(Source data)

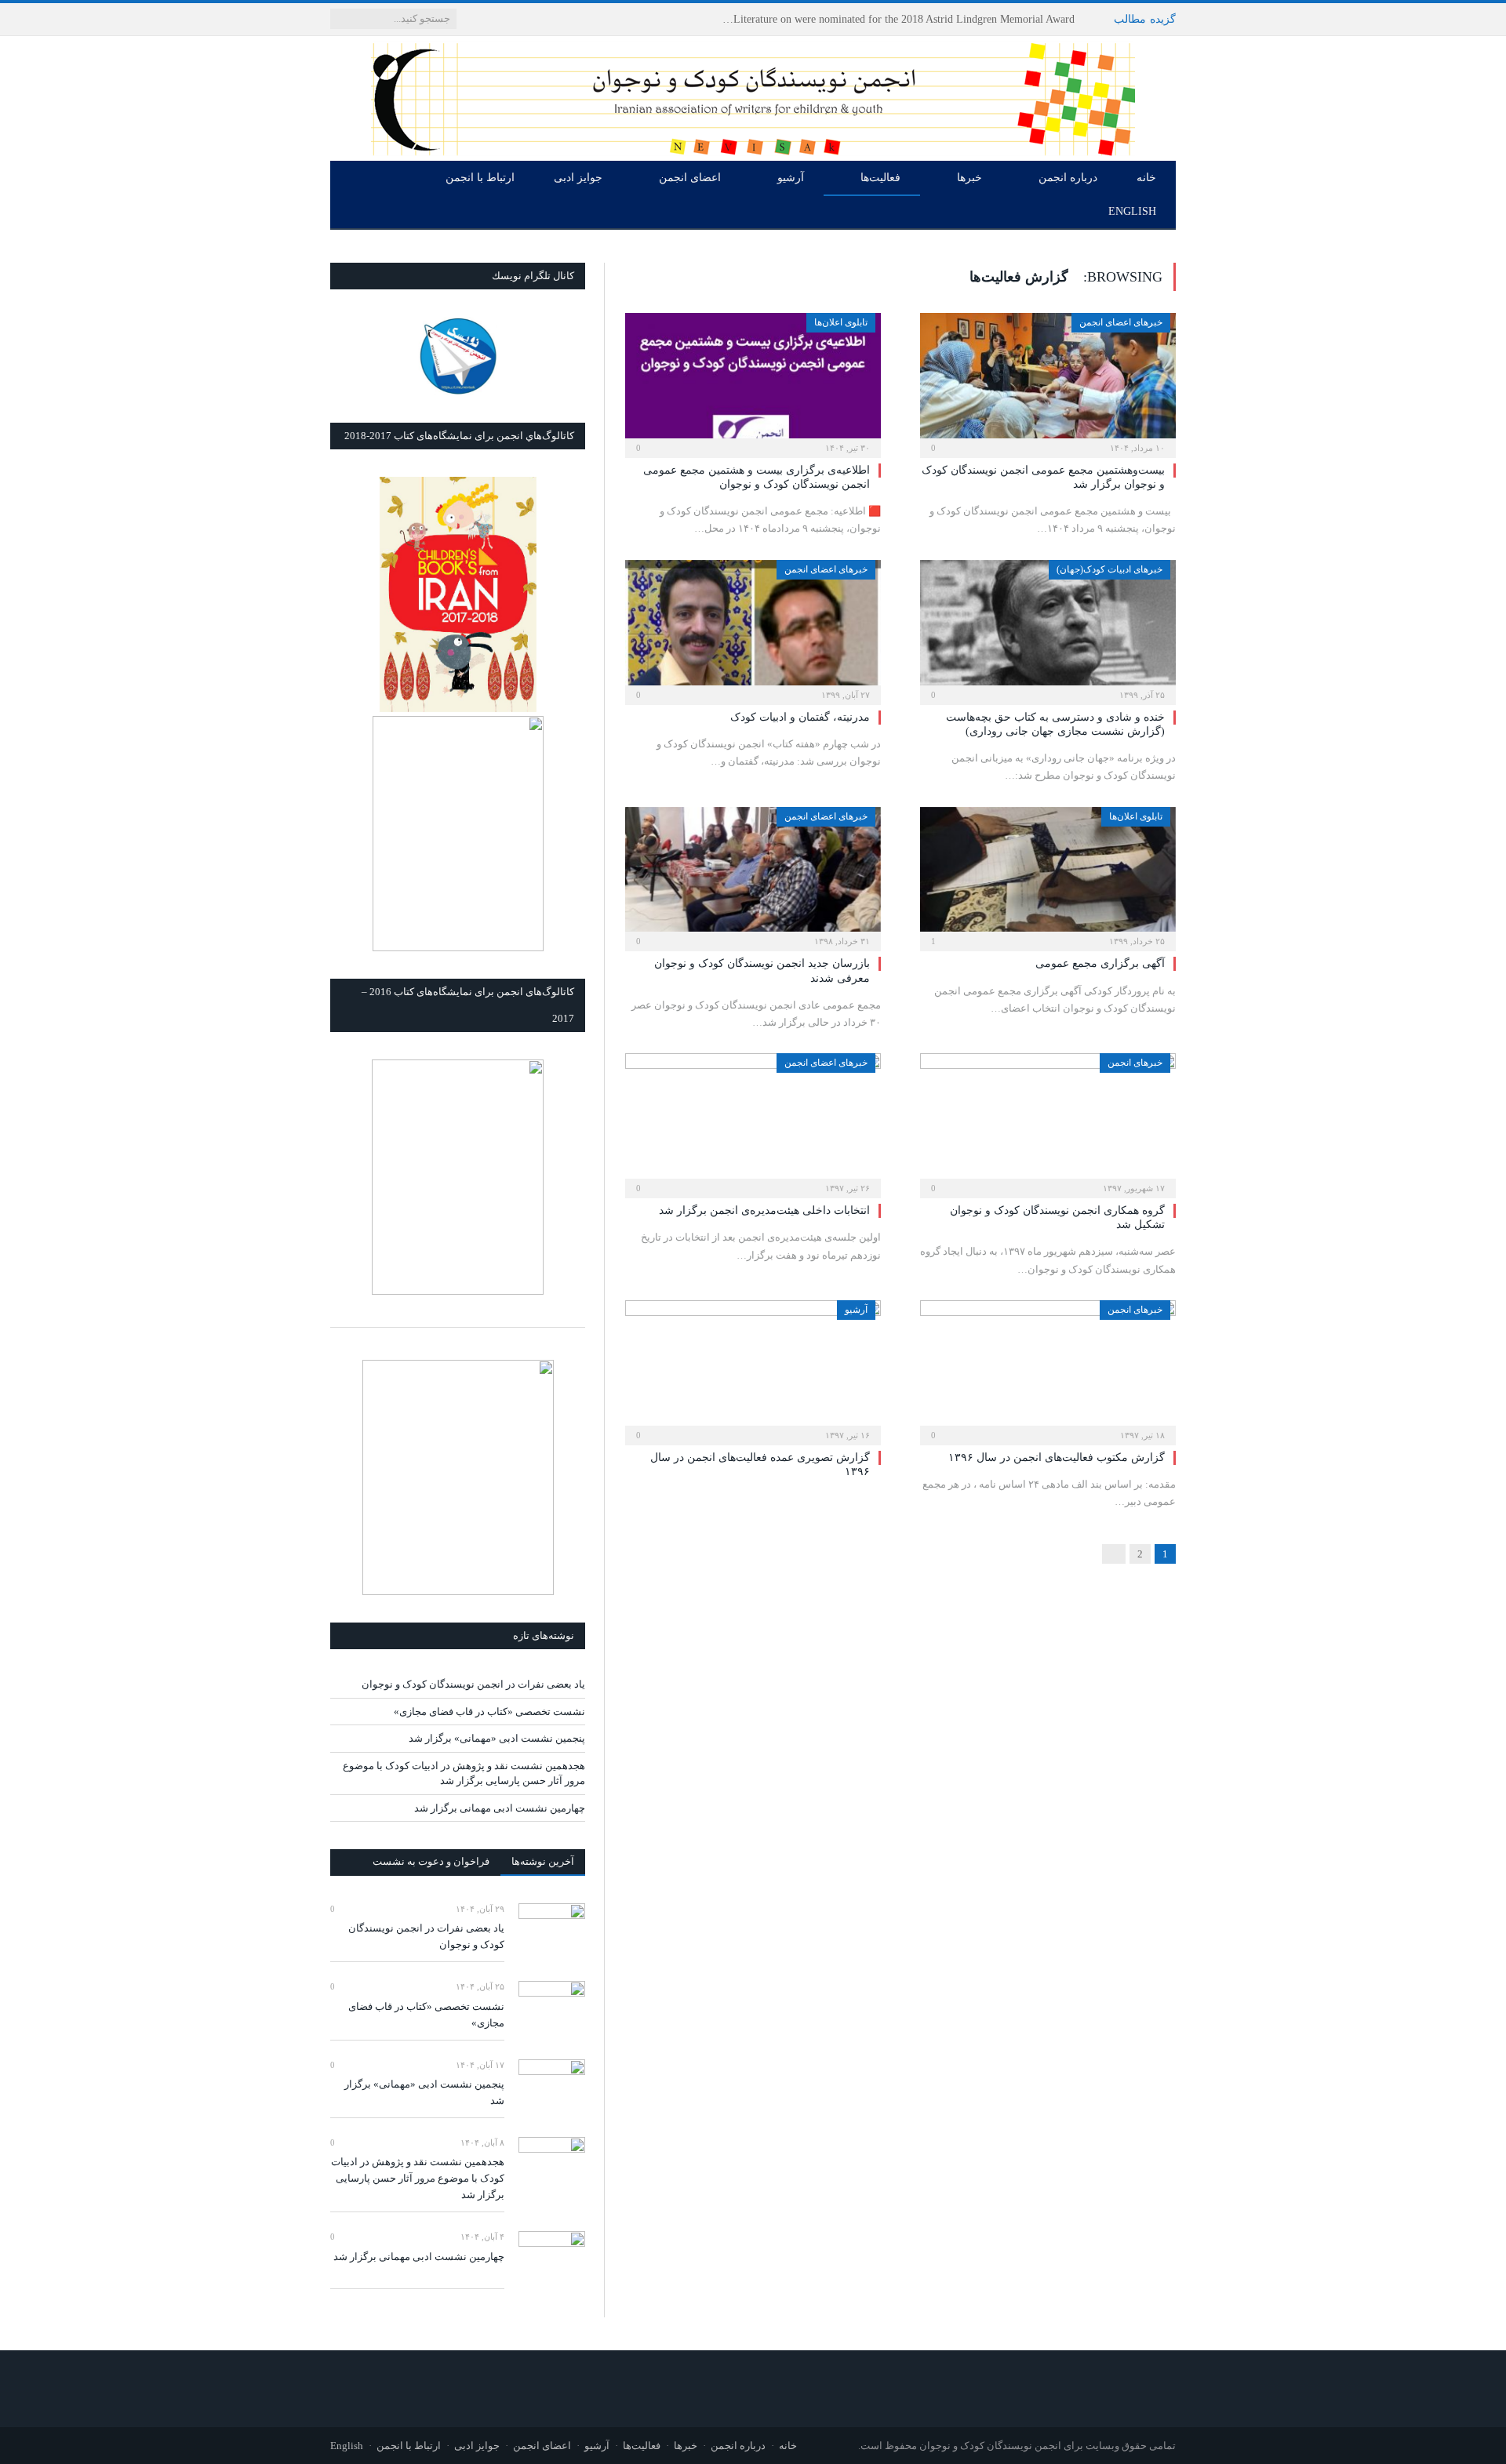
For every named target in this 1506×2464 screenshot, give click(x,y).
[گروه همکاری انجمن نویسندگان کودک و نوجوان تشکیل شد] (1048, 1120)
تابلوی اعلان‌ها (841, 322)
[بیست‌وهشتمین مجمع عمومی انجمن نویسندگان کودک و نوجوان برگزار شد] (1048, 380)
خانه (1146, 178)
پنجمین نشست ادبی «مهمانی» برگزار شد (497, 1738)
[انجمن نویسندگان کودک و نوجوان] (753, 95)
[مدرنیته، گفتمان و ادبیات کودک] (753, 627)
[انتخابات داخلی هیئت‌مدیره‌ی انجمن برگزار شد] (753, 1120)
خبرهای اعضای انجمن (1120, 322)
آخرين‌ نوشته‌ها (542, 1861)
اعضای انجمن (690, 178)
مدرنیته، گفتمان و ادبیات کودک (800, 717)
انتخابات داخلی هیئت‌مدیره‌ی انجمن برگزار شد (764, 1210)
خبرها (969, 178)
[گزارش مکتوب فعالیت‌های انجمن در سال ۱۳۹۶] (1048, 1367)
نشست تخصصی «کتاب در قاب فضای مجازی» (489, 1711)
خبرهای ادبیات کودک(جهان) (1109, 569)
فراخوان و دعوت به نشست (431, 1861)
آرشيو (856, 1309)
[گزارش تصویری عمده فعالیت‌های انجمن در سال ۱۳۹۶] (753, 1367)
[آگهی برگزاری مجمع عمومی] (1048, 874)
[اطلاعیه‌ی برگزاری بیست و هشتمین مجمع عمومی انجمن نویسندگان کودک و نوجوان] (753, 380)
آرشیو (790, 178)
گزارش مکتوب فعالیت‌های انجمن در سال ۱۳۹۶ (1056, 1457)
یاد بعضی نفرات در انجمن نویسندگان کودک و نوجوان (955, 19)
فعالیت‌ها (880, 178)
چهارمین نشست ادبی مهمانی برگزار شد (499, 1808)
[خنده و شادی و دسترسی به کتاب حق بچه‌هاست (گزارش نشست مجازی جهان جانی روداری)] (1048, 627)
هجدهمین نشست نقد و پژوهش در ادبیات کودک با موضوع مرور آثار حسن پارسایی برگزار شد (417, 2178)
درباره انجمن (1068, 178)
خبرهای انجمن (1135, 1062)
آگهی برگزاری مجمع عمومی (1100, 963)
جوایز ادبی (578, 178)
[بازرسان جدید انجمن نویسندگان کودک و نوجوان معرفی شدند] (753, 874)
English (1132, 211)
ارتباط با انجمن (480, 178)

## PROMPT
Restate word for word only the lines above from the line containing "[گروه همکاری انجمن" to the line containing "خبرهای اعضای انجمن (1120, 322)", both of them included.

## COMPLETED TASK
[گروه همکاری انجمن نویسندگان کودک و نوجوان تشکیل شد] (1048, 1120)
تابلوی اعلان‌ها (841, 322)
[بیست‌وهشتمین مجمع عمومی انجمن نویسندگان کودک و نوجوان برگزار شد] (1048, 380)
خانه (1146, 178)
پنجمین نشست ادبی «مهمانی» برگزار شد (497, 1738)
[انجمن نویسندگان کودک و نوجوان] (753, 95)
[مدرنیته، گفتمان و ادبیات کودک] (753, 627)
[انتخابات داخلی هیئت‌مدیره‌ی انجمن برگزار شد] (753, 1120)
خبرهای اعضای انجمن (1120, 322)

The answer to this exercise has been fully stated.